-- Extracted entries --
########
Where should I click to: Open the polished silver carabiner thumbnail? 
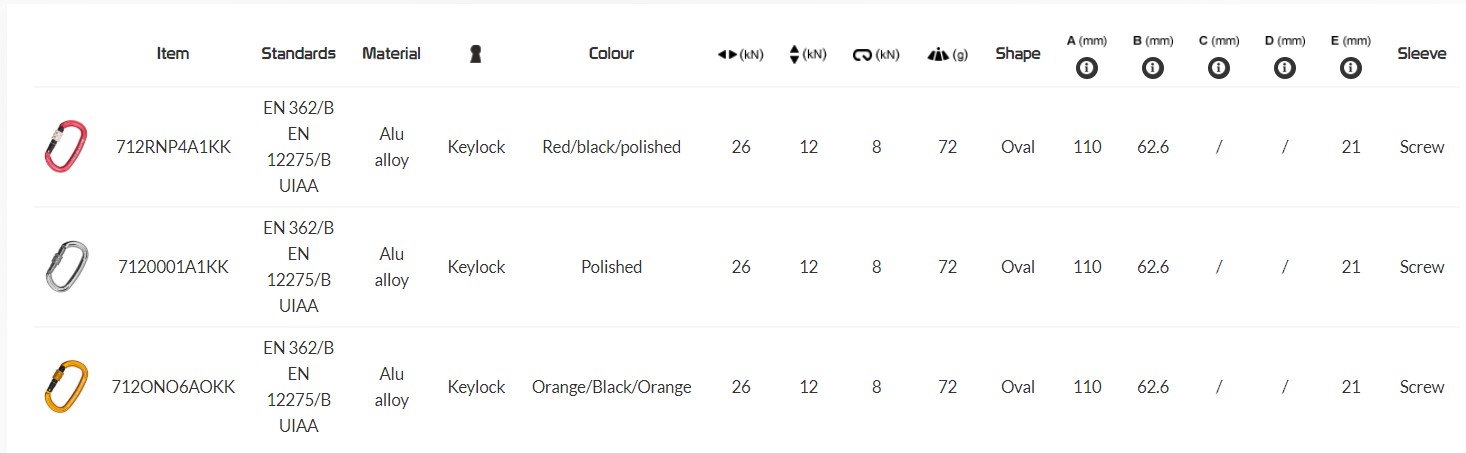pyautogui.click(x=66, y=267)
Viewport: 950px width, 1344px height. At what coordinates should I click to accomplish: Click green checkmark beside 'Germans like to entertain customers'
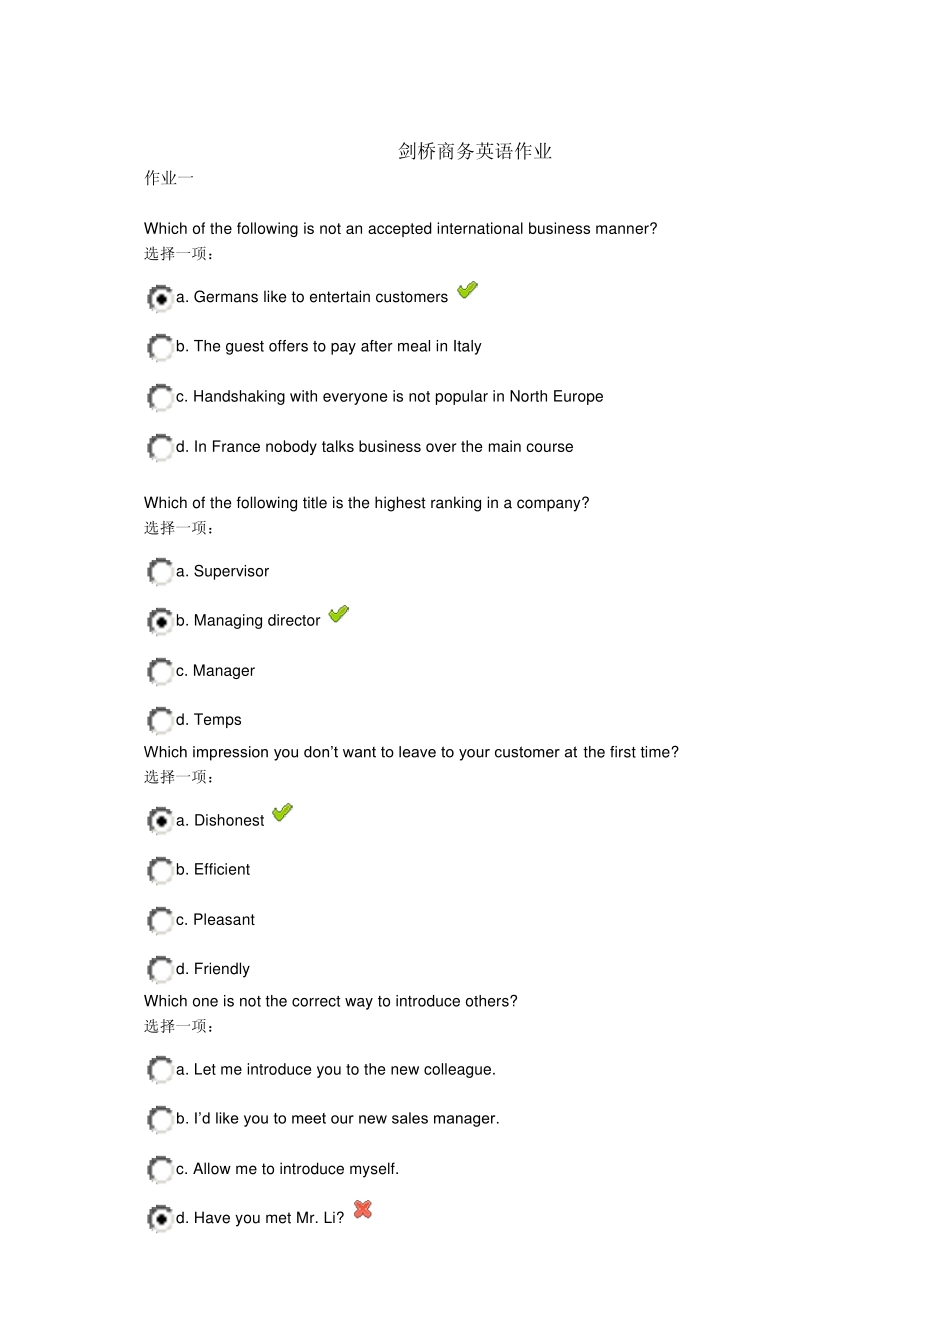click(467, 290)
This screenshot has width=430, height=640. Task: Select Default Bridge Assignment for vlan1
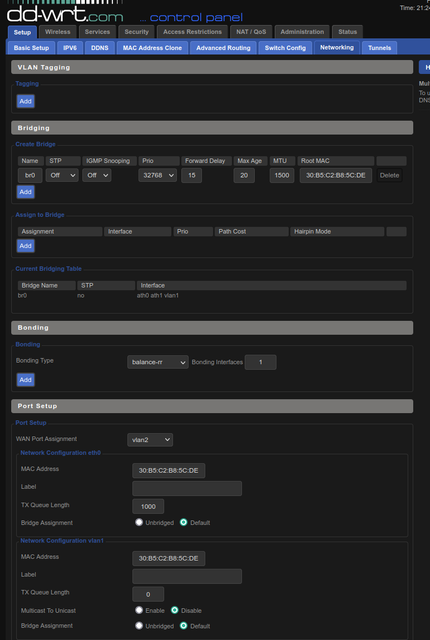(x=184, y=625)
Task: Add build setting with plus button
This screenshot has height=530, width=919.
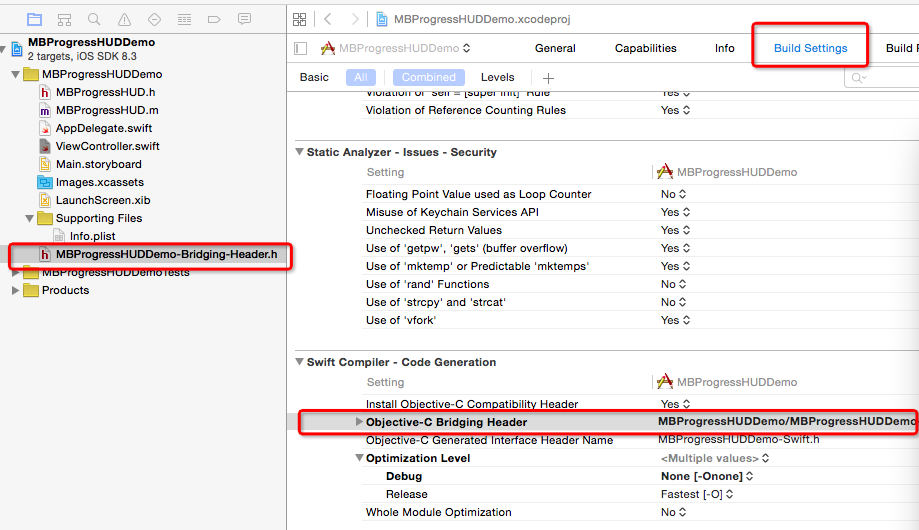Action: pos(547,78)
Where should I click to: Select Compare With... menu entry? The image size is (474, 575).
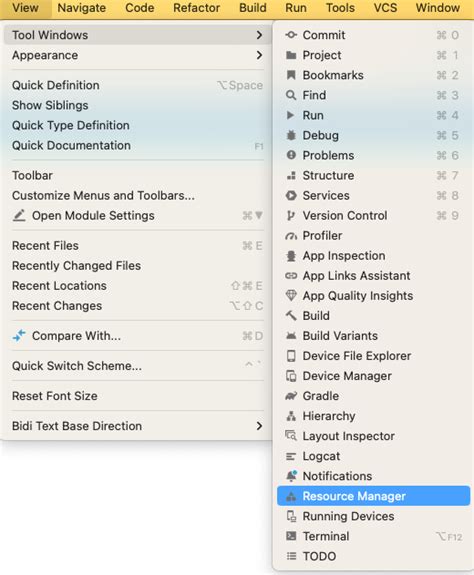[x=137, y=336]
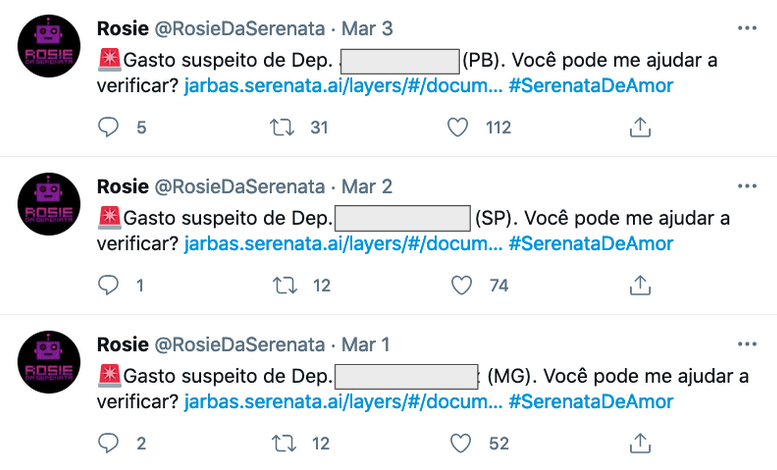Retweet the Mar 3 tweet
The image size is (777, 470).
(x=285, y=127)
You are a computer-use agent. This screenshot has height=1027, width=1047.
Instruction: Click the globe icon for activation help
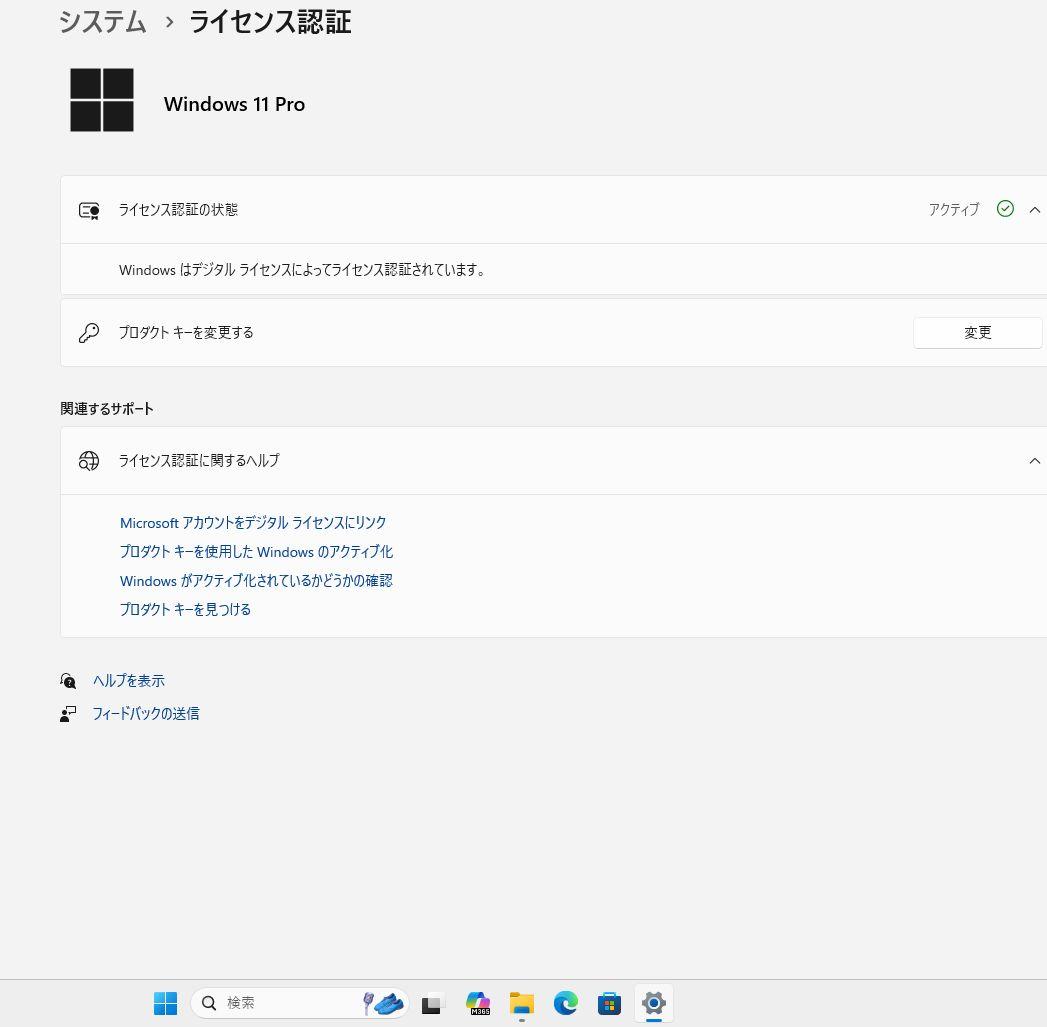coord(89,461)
########
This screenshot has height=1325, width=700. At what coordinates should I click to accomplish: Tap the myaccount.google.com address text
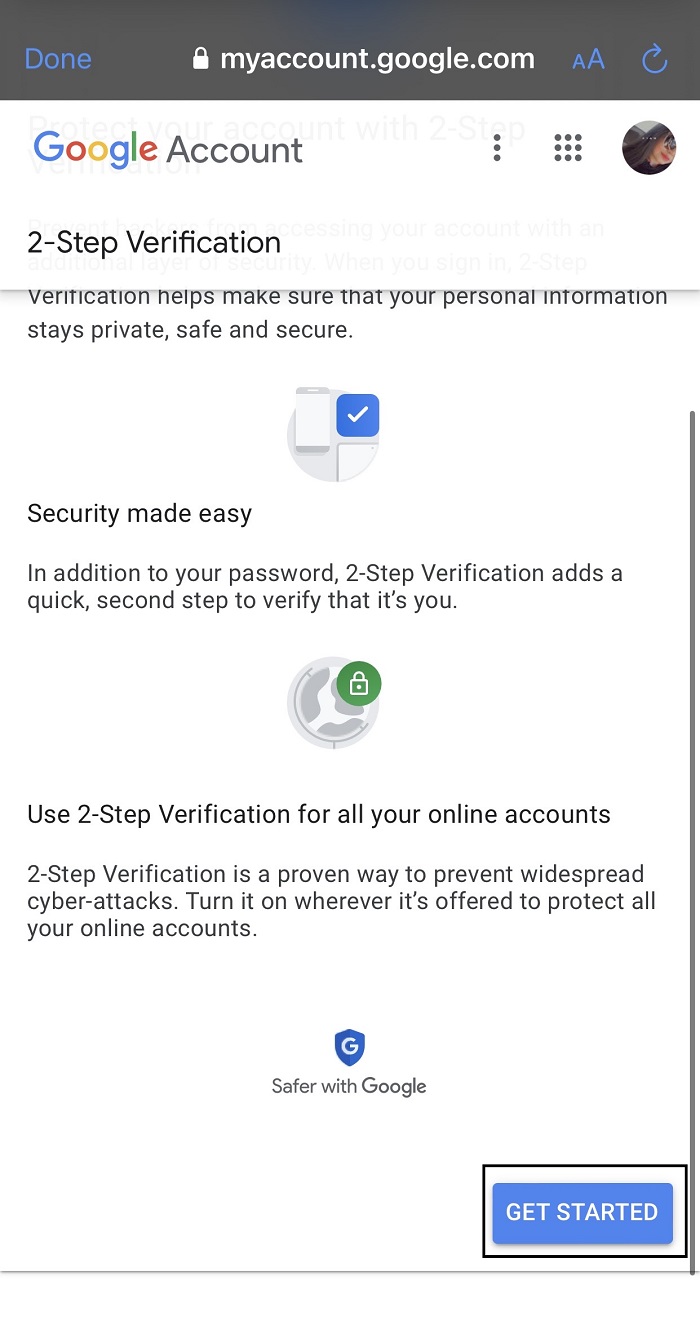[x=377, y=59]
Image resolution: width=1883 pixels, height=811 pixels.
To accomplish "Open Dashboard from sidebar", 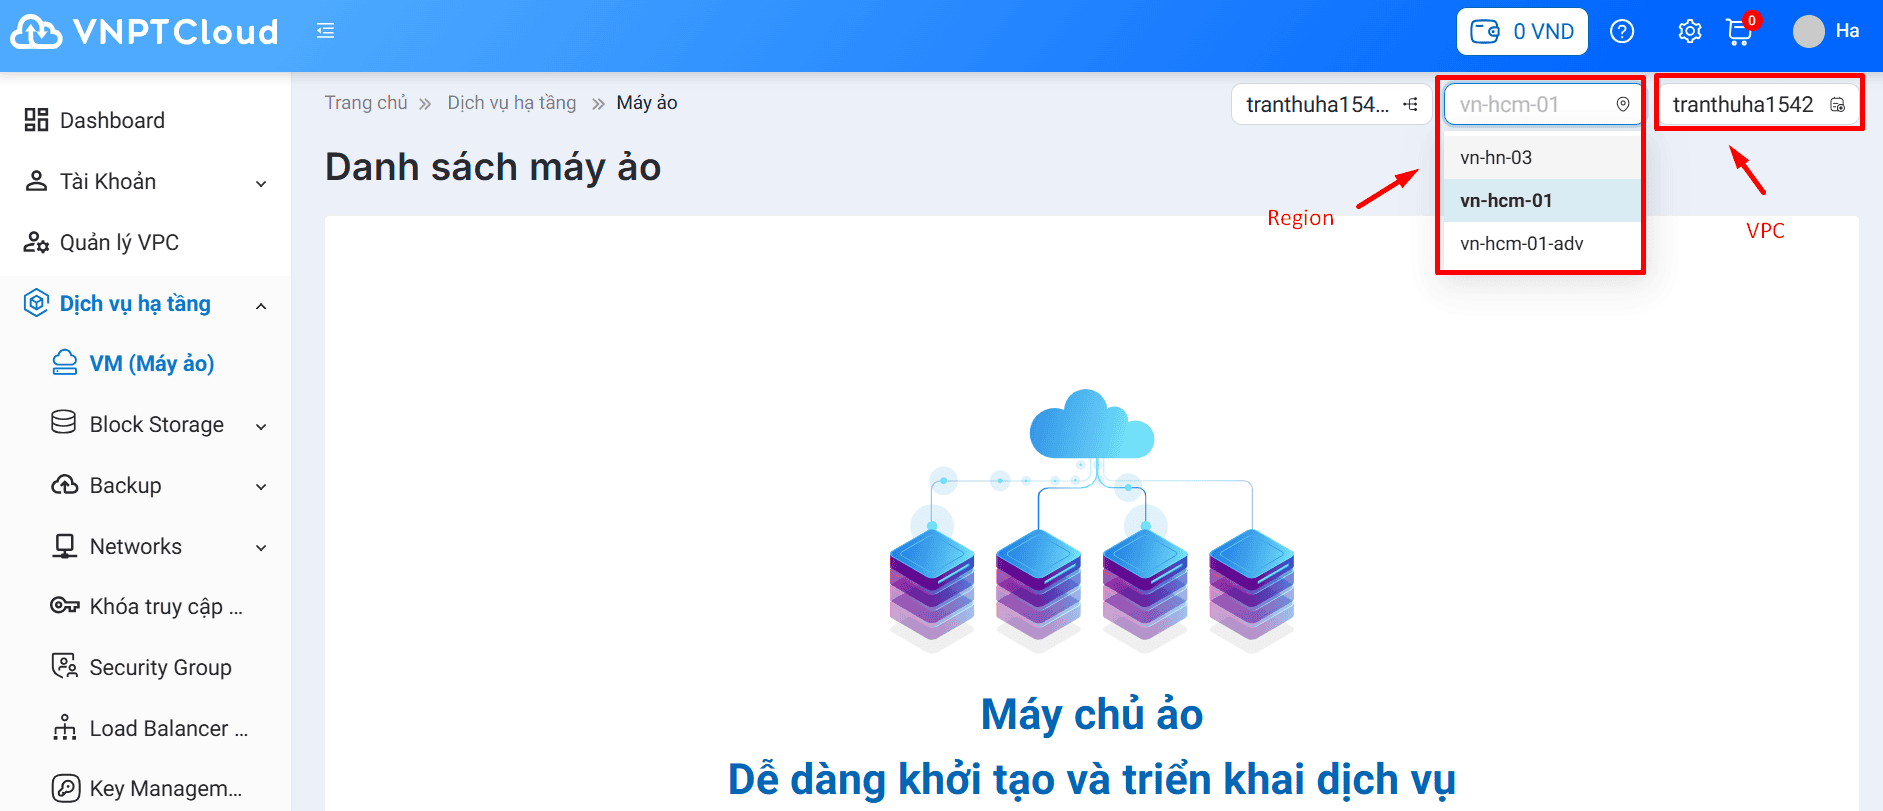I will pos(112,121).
########
-- Directions --
Everything above from the line containing "Viewport: 950px width, 1344px" through the line containing "Task: Add build setting with plus button" must be repeated exactly, and the pictures must be left out.

-- Answer below --
Viewport: 950px width, 1344px height. At what coordinates should I click to accomplish: Click green checkmark beside 'Germans like to entertain customers'
click(467, 290)
This screenshot has width=430, height=640. Task: Select Default Bridge Assignment for vlan1
(x=184, y=625)
Task: Add build setting with plus button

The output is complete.